Your task is to copy every line of the records below that contains "picker".
[[ Information given open ]]
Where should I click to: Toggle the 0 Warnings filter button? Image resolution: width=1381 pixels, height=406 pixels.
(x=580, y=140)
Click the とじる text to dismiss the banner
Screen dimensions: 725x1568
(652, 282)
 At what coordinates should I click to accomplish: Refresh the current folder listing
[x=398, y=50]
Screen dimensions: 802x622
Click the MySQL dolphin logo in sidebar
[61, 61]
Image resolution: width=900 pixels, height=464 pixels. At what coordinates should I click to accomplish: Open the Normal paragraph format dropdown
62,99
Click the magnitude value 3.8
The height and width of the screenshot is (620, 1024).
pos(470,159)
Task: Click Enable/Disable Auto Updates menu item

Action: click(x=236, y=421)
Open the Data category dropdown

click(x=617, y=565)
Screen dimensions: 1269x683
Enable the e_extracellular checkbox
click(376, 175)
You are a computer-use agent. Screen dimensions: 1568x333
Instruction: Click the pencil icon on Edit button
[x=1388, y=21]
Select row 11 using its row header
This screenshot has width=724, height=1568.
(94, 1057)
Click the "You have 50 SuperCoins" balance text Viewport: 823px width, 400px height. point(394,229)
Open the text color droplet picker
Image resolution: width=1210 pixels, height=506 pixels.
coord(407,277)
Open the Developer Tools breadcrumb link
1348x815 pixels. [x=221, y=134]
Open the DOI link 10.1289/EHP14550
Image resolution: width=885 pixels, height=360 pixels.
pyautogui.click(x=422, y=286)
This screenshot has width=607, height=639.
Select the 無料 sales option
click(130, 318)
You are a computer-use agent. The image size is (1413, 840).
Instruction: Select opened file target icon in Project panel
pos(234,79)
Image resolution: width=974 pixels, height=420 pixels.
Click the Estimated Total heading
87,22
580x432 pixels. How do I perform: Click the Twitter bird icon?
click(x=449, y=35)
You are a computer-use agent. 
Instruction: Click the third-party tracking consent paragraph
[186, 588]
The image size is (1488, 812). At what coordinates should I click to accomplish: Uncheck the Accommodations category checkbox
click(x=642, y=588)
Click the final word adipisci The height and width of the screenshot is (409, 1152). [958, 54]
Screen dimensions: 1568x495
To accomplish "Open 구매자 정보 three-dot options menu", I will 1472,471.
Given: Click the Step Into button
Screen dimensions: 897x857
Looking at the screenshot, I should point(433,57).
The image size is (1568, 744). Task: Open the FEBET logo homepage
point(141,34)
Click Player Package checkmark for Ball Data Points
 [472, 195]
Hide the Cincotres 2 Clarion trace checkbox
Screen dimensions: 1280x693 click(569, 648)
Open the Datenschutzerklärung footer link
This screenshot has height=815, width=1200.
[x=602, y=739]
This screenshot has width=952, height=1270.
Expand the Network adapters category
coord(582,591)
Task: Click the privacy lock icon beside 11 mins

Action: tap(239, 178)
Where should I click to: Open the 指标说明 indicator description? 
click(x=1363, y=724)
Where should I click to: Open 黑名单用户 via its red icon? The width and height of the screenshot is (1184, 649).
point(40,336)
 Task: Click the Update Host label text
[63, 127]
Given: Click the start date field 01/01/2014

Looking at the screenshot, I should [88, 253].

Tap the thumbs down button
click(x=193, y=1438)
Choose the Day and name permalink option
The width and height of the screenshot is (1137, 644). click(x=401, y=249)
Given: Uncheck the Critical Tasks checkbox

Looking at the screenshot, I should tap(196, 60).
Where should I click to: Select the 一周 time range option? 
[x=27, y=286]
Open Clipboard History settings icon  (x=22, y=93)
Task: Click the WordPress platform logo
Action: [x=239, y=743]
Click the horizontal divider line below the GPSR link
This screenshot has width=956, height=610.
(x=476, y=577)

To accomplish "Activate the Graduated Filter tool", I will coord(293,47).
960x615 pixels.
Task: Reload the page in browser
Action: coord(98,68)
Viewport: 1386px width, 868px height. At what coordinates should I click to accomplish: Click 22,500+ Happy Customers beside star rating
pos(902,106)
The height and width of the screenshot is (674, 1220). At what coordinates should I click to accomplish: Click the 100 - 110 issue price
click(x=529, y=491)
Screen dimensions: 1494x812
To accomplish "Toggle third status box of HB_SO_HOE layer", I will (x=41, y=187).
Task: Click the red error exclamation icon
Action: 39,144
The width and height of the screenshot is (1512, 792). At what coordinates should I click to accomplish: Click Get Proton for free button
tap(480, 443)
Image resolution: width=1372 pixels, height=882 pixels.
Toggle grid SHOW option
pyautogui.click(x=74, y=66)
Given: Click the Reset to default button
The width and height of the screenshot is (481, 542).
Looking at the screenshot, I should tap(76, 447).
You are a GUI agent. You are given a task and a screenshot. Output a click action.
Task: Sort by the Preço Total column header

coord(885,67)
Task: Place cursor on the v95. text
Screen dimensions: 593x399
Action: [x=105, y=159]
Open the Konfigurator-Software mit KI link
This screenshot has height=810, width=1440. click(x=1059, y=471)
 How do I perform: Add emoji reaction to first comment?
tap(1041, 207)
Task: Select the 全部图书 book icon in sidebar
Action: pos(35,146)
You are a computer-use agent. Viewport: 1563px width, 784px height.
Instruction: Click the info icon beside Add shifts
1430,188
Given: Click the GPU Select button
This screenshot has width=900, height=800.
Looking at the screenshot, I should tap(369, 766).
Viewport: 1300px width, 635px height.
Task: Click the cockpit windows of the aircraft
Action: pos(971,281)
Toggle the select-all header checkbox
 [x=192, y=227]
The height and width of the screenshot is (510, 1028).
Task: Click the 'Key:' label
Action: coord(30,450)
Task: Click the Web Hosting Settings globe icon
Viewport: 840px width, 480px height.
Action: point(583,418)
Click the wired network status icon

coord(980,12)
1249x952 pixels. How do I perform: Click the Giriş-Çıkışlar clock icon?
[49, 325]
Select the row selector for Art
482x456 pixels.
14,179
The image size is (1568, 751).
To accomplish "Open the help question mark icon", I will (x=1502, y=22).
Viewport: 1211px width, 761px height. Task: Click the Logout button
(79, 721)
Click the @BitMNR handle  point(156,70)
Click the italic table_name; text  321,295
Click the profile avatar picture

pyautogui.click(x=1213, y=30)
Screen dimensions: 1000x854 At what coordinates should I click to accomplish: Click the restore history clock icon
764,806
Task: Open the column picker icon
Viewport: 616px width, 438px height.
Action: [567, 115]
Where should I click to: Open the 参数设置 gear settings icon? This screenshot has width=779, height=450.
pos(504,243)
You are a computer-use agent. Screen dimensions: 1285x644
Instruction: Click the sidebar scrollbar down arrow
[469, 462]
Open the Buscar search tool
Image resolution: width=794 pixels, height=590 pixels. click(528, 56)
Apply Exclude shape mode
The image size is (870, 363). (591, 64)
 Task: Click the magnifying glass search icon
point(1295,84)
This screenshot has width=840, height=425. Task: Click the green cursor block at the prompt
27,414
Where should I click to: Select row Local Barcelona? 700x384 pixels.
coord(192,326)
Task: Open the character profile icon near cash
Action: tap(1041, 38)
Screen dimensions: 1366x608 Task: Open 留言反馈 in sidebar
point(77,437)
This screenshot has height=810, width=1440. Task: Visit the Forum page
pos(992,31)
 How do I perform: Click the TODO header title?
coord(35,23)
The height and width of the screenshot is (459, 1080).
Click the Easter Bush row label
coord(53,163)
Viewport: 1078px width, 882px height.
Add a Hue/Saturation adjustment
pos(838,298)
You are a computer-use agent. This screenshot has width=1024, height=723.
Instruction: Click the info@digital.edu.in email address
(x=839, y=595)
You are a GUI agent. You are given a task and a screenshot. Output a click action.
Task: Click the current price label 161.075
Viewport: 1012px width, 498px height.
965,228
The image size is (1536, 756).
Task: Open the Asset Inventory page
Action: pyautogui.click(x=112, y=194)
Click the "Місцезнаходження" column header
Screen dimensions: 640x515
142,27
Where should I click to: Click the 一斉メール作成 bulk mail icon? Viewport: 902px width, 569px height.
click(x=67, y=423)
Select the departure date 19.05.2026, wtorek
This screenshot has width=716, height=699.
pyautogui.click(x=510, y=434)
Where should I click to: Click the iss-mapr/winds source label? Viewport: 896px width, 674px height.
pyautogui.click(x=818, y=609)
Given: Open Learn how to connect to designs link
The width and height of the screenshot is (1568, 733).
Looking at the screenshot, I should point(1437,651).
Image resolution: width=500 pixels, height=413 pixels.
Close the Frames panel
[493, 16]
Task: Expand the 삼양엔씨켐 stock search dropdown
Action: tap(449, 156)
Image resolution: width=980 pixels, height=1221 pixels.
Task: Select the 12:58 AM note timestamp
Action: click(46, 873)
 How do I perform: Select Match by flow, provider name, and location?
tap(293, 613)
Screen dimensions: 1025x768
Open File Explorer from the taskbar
[[ Information given closed ]]
» Exercise answer:
Open the text color droplet picker
Task: Open the column picker icon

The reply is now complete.